Melenakan. Berkaca pada kejadian aktual, dari kasus korupsi teranyar yang melibatkan pejabat negara sekelas menteri, membuat kita semakin memahami bahwa memang pada dasarnya kekuasaan itu koruptif. Persis sebagaimana Lord Acton menyebut power tends to corrupt.
Kekuasaan itu juga bersifat transaksional. Politik yang menghantarkan kekuasaan bersifat pragmatis. Tidak ada prinsip etik dan idealisme di dalamnya. Pergiliran kekuasaan sesungguhnya merupakan pergantian aktor dengan perilaku yang tidak berubah terhadap akses sumber daya finansial sebagai modal politik.
Hasil penelitian Berenschot & Aspinall, dalam Democracy for Sale: Pemilihan Umum, Klientilisme dan Negara di Indonesia, 2019 memberikan gambaran yang utuh mengenai perilaku koruptif sebagai bagian yang tidak bisa terpisahkan atas tindakan vote buying pada proses pemilihan politik.
Konsekuensi dari mahalnya ongkos politik tersebut membuat para aktor politik menggunakan kekuasaan melalui politik formal setelah terpilih untuk bertransaksi dalam upaya mengembalikan sumber daya yang terlah terpakai, sekaligus membentuk cadangan modal baru sebagai bahan persiapan pada periode pemilihan selanjutnya.
Situasi kali ini terbilang rumit. Terutama karena dampak ketidakpercayaan publik, sebagai imbas revisi UU KPK yang dikecam sebagai bentuk upaya sistematik dalam melemahkan kerja pemberantasan korupsi dari lembaga anti rasuah tersebut. Peristiwa penangkapan kasus korupsi dilingkar dalam kekuasaan jelas mengejutkan.
Pertama: momentum ini tentu diharapkan menjadi titik balik dari kerja KPK sebagai bentuk pembuktian kepercayaan kepada publik bahwa masih ada harapan.

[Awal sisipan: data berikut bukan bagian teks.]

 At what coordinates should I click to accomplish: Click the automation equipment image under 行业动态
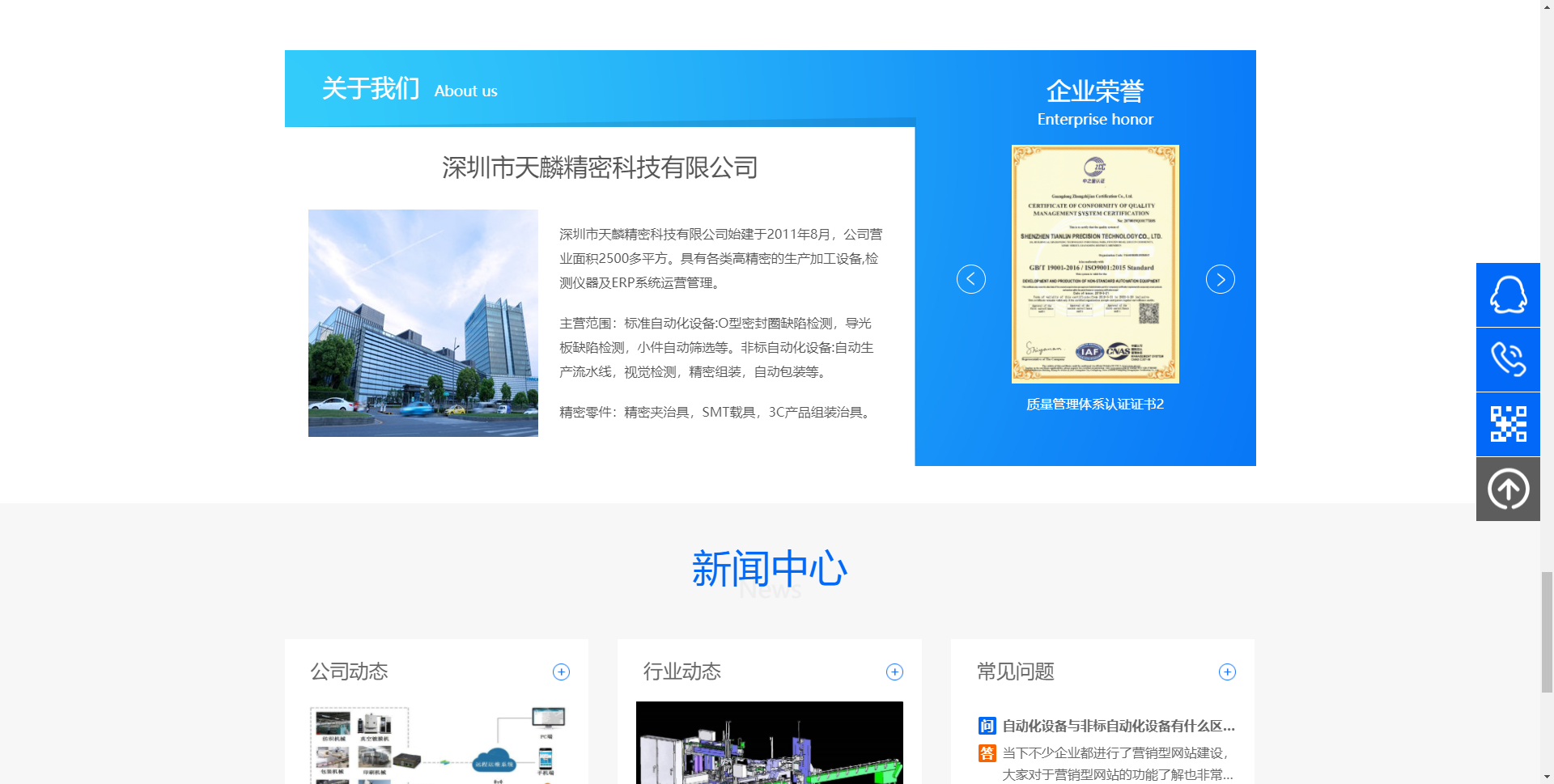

Kedua: kejadian kali ini semakin memperjelas bagaimana politik menjadi jalur basah dan alat transaksi, tidak peduli citra bersih aktor politik dikonstruksikan, gemerincing uang menggiurkan.
Konsistensi kinerja KPK perlu diuji lebih jauh dalam banyak kasus di masa lalu dan di masa depan, terutama pada tindak korupsi yang melibatkan wilayah politik. Tidak bisa bertepuk dada dengan sekadar mencomot satu kasus kali ini saja, dibutuhkan komitmen yang solid dalam fungsinya memberangus budaya korupsi yang kronis.
Bentuk jamak dari pola korupsi terkait dengan proses jual beli kewenangan dan otoritas yang dimiliki para pemangku kekuasaan, jalur politik menyediakan perangkat menuju kursi empuk dan tertinggi dari jabatan publik. Dibutuhkan tidak hanya instrumen aturan hukum yang rigid dalam menghadapi korupsi, tetapi juga sekaligus pembenahan di sektor politik.
Model solusinya terintegrasi, melibatkan peran serta para aktor termasuk kelembagaan partai politik serta kemampuan literasi aktif publik untuk berlaku rasional dalam memberikan legitimasi suara pada proses pemilihan. Interaksi dari timbal balik yang seimbang para pihak di ranah politik harus disusun ulang.
Lebih jauh lagi, sudah semestinya nilai-nilai etik dan moralitas menjadi pemandu yang terinternalisasi dalam diri para pihak yang berburu kuasa, karena dalam kekuasaan itu seharusnya urusan publik lebih didahulukan ketimbang sekedar syahwat berkuasa. Kita tentu mengutuk praktik politik ala Machiavelli  dengan sifat licik ala rubah, sekaligus buas layaknya singa.